Inference with PyMC3

I would like to recover mu_a_list, sigma_a_list, sigma_b_list, mu_array, sigma_array.

This model doesn’t work, but is in the direction of what I think should work. In part, I don’t know how to specify the joint membership of an observation in both a group and replicate


group_idx, groups = pd.factorize(df_data["group"], sort=True)
replicate_idx, replicates = pd.factorize(df_data["replicate"], sort=True)
coords = {
    "group": groups,
    "obs_id": np.arange(df_data.shape[0]),
    "replicate":replicates,
}

model = pm.Model(coords=coords)

with model:
    BoundHalfNormal = pm.Bound(pm.HalfNormal, lower=0)

    mu_a = pm.Normal("μ_a", mu=0, sigma=10, dims="group")
    sigma_a = BoundHalfNormal("σ_a", sigma=10, dims="group")
    sigma_b = BoundHalfNormal("σ_b", sigma=10, dims="group")
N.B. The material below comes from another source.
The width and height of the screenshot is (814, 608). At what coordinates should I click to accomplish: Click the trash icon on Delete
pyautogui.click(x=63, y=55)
    mu = pm.Normal("μ", mu=mu_a[group_idx], sigma=sigma_a[group_idx], dims=("group", "replicate"))
    sigma = BoundHalfNormal("σ", sigma=sigma_b[replicate_idx], dims=("group", "replicate"))

    obs = pm.Normal(
        "obs",
        mu=mu[group_idx, replicate_idx],
        sigma=sigma[group_idx, replicate_idx],
        observed=df_data["height"],
        dims="obs_id",
    )
1 Like

Just a small note that you may be aware of: those bounds are not doing anything different than using the half normal directly

@ricardoV94 the Bound? I cleaned this up to share it, and was originally looking at a Gamma distribution downstream and had some errors if a 0 was every sampled. But I’ll keep that in mind without Bound too. Thanks!

About the model, I would suggest you try to build it without dims and add them incrementally to see where it breaks. The double use of group_idx in mu seems funny but I am not sure where the actual problem is.

I am assuming you are getting a shape or index error somewhere?

The latter part is most definitely broken since I’m just not sure how to formulate it. I’m away from my computer at the moment, but the simplest model works, where there is only a single group, so the only dims are the replicate and some of the priors/hyperpriors are no longer needed. I can post the simpler version that works, but I’m not sure how to transition it to the diagram I’ve shown here.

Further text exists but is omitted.